FIXONS à la somme de 3 000 € la provision concernant les frais d’expertise qui devra être consignée par la SARL [H] [O] [R] (PARTNERS RESIDENTIEL) et la SCI BEAUSEJOUR à la régie du tribunal judiciaire de Créteil dans le mois qui suit la demande de consignation adressée par le greffe,
DISONS que faute de consignation de la provision dans ce délai impératif, ou demande de prorogation sollicitée en temps utile, la désignation de l’expert sera caduque et de nul effet,
DISONS que l’expert sera saisi et effectuera sa mission conformément aux dispositions des articles 232 à 248, 263 à 284-1 du code de procédure civile et qu’il déposera l’original de son rapport au greffe du tribunal (service du contrôle des expertises), dans les six mois de la réception de l’avis de consignation, sauf prorogation de ce délai, dûment sollicitée en temps utile auprès du juge du contrôle, ainsi qu’une copie du rapport à chaque partie (ou à son avocat pour celles étant assistées),
DISONS que l’exécution de la mesure d’instruction sera suivie par le juge du service du contrôle des mesures d’instruction de ce tribunal, spécialement désigné à cette fin en application des articles 155 et 155-1 du même code,
RAPPELONS aux parties les dispositions de l’article 2239 du code civil :
« La prescription est également suspendue lorsque le juge fait droit à une demande de mesure d’instruction présentée avant tout procès.

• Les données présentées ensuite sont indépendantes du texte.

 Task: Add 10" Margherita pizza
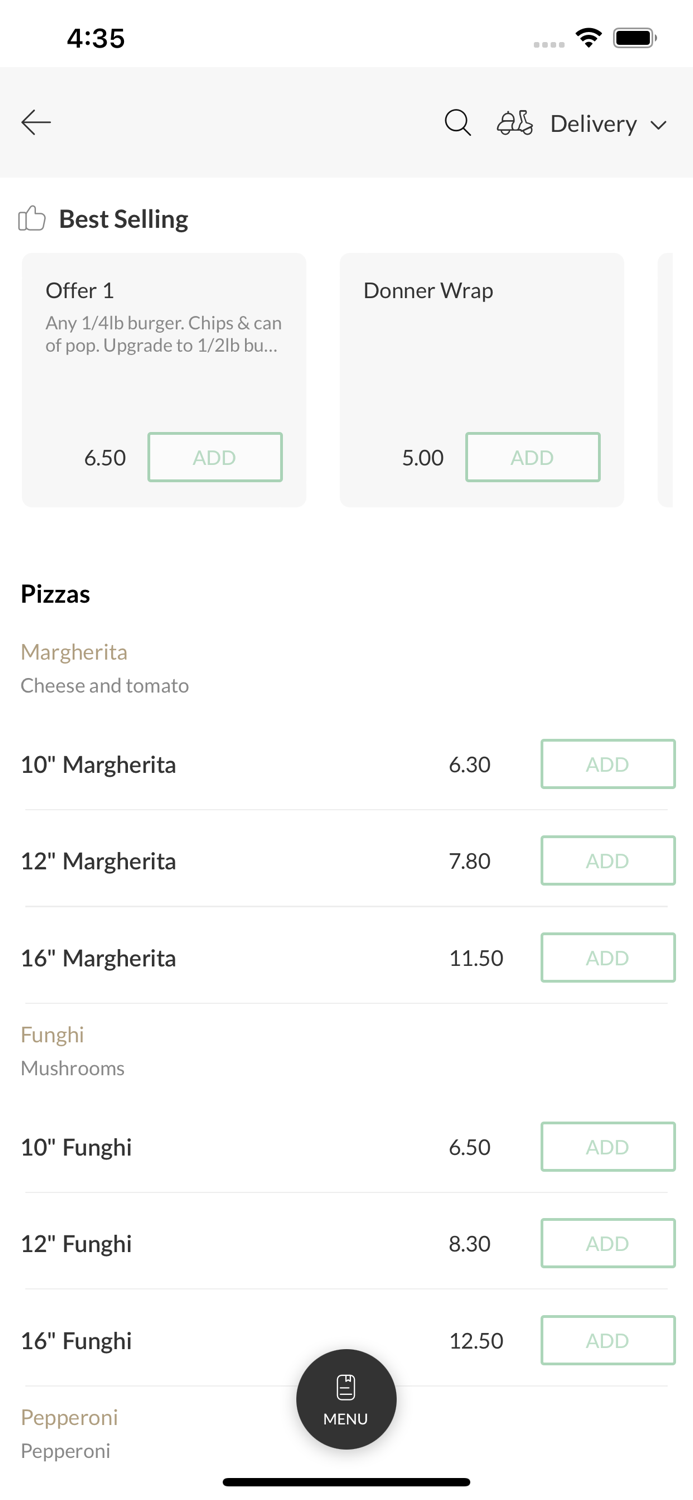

Le délai de prescription recommence à courir, pour une durée qui ne peut être inférieure à six mois, à compter du jour où la mesure a été exécutée »,
METTONS hors de cause Monsieur [B] [K] et Madame [E] [L] épouse [K],
DISONS que les dépens resteront à la charge de la SARL [H] [O] [R] (PARTNERS RESIDENTIEL) et la SCI BEAUSEJOUR,
DISONS n’y avoir lieu à faire application des dispositions de l’article 700 du code de procédure civile,
RAPPELONS que la présente ordonnance bénéficie de plein droit de l’exécution provisoire.
FAIT AU PALAIS DE JUSTICE DE CRETEIL, le 25 août 2025.